--- Begin Source ---
And, of course the _reason_ to destroy half of our capacity is to _save the
planet from the hideous scourge of global warming caused by CO2 from evil
humans_ , oops, not "global warming" but now, may I have the memo, please,
"climate change". Right: Now the problem is "climate change" as if we were
going to keep the climate from changing. Looks like a permanent job.

Yup, it's a really good _morality play_ : Human _sin_ results in human
_transgressions_ against an angry, vengeful god that inflicts _retribution_
from which humans need _redemption_ via sacrifice.

Uh, recall, Padawan learners, that the trilogy of transgression, retribution,
and redemption is an old formula fiction _framework_ with leading examples in
Wagner's _Ring_ , Tolkien's _Ring_ , and Lucas's _Star Wars_.

Such a morality play and trilogy are very old flim-flam, fraud, scams
inflicted on easily manipulated, fearful, ignorant, superstitious masses and a
favorite of various charlatans, witch doctors, religious leaders, etc. for
hundreds of years including the Mayans who killed people to pour their blood
on a rock to _keep the sun moving across the sky_ , _The Music Man_ who wanted
to use a "pool table in town" to raise the specter of "sin and corruption" and
sell band instruments and uniforms and catch the next train out of town, up to
Saint Laureate Al Guru, Immelt, and Obama.

So, raise the cost of electric power at the plant from about 3 cents per KWh
to, drawing from experience in Germany and Spain, about 50 cents.

So, shoot the US economy in the gut just to see it bleed. Some contribution to
"US competitiveness".

The guy wants to destroy half of our electric generating capacity; that would
do us more damage than any foreign enemy has yet accomplished.

Thus endth one reality check.

But our highly self-esteemed professor continued with:

"a much-needed increase in public investment" apparently on "on infrastructure
and education".

For "infrastructure", here in NY one of the Obama proposals is a high speed
train from Manhattan to Albany. Hmm .... Last time I got a car registration, I
had to pay a big surcharge to support the money losing trains from the NYC
suburbs into Manhattan. So, those trains don't make money. Amtrak loses money.
For getting from Manhattan to Albany, now a good way is via car mostly up the
Taconic State Parkway, and I can assure the erudite one that for the last half
of the trip there is nearly no traffic. Net, such a train would just lose
money. All or nearly all the passenger trains in the US lose money.

Uh, we had passenger trains: E.g., can go to NE Indiana, to Fort Wayne, 30
miles west to Warsaw, 15 miles south to Claypool, a crossroads with two
churches, one school, a cemetery, a trailer park, and a few retail stores. And
there are railroad tracks and an old train station. At one time, could catch a
passenger train there and get to essentially any big city in the US and from
the back to nearly any such crossroads in the US. But the Model T Ford did a
lot to kill the passenger trains, and by 1960 they were nearly all gone.
There's no chance that passenger trains will have success against current
cars, roads, and airplanes. Apparently passenger trains are where you and
Obama are saying "Yes we can". Sorry: No you can't. In the US, passenger
trains lose big money.

Uh, Professor, just what is it about losing money you find so attractive?
--- End Source ---
◆ Exercise brief
Transcribe the forum post word for word, from "There's no chance" up to and including "find so attractive?".
--- Begin Material shown ---
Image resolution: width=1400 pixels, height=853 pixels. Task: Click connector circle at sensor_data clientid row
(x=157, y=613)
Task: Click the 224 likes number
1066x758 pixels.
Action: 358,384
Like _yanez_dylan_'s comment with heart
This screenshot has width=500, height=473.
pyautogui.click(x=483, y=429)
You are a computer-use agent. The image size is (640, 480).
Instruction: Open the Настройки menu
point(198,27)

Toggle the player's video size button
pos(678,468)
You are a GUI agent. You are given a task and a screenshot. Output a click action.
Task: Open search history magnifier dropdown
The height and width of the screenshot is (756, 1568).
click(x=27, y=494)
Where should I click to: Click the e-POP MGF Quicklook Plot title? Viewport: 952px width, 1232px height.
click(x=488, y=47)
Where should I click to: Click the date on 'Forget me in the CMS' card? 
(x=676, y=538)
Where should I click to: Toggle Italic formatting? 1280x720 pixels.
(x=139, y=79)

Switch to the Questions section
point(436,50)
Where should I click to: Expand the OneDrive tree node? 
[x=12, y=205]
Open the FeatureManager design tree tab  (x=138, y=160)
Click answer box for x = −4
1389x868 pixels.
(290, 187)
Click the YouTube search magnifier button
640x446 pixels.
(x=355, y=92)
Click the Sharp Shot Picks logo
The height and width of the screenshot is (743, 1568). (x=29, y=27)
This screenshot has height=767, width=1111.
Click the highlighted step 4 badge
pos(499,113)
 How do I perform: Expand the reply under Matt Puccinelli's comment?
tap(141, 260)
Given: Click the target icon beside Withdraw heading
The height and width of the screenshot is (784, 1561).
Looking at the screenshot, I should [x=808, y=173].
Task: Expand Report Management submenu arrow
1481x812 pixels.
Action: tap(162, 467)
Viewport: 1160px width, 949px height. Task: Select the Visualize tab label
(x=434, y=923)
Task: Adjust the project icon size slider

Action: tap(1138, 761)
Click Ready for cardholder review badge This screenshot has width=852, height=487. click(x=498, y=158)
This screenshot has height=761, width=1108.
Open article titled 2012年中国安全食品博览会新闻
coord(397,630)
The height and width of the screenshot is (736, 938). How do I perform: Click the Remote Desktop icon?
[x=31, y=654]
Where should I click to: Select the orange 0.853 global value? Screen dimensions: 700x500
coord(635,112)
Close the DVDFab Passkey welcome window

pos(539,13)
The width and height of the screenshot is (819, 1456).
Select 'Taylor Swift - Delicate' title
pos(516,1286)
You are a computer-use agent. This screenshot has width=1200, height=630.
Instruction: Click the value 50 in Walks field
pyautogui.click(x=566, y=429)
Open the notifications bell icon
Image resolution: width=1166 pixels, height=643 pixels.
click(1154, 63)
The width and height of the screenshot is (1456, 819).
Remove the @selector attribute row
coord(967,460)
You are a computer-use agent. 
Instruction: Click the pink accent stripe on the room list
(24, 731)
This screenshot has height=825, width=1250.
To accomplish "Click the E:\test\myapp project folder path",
--- End Material shown ---
◆ Answer to this exercise
There's no chance that passenger trains will have success against current
cars, roads, and airplanes. Apparently passenger trains are where you and
Obama are saying "Yes we can". Sorry: No you can't. In the US, passenger
trains lose big money.

Uh, Professor, just what is it about losing money you find so attractive?